- **Required action**
Among the entries that follow, the required portion opens with the line containing "Instruction: Click the left arrow move icon" and closes with the line containing "Task: Click the plus". Give that portion again exactly, and nothing else.

- **Excerpted data**
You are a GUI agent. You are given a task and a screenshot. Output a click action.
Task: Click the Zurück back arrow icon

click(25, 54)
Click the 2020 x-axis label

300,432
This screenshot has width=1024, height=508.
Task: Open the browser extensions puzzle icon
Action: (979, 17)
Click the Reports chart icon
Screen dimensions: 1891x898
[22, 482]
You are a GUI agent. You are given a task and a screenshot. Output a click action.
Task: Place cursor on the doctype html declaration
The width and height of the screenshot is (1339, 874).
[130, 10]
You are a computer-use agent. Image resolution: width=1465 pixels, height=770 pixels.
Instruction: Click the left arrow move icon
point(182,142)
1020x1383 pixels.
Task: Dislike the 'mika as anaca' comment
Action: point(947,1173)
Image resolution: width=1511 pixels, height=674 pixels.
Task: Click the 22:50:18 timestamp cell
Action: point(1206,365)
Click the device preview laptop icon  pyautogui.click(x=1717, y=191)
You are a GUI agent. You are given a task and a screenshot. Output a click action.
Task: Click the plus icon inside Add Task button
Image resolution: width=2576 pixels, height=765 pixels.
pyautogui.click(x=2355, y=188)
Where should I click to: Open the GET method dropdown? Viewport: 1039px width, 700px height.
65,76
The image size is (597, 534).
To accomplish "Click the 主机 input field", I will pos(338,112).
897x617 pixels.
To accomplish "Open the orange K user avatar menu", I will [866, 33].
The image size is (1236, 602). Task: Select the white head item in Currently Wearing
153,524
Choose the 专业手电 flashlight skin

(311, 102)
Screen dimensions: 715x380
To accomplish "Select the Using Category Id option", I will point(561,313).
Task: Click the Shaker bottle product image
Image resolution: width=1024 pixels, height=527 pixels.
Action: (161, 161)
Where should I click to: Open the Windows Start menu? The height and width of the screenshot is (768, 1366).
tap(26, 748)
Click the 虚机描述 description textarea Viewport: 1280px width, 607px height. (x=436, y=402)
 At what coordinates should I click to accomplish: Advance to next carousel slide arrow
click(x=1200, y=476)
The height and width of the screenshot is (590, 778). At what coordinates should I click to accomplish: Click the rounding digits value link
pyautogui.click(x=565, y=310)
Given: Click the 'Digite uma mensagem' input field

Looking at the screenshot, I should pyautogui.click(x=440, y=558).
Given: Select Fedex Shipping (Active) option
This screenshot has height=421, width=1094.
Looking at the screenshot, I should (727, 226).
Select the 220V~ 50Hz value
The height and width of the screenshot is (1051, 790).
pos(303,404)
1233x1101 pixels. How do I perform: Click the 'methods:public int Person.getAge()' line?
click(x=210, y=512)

- **Output**
Instruction: Click the left arrow move icon
point(182,142)
1020x1383 pixels.
Task: Dislike the 'mika as anaca' comment
Action: point(947,1173)
Image resolution: width=1511 pixels, height=674 pixels.
Task: Click the 22:50:18 timestamp cell
Action: point(1206,365)
Click the device preview laptop icon  pyautogui.click(x=1717, y=191)
You are a GUI agent. You are given a task and a screenshot. Output a click action.
Task: Click the plus icon inside Add Task button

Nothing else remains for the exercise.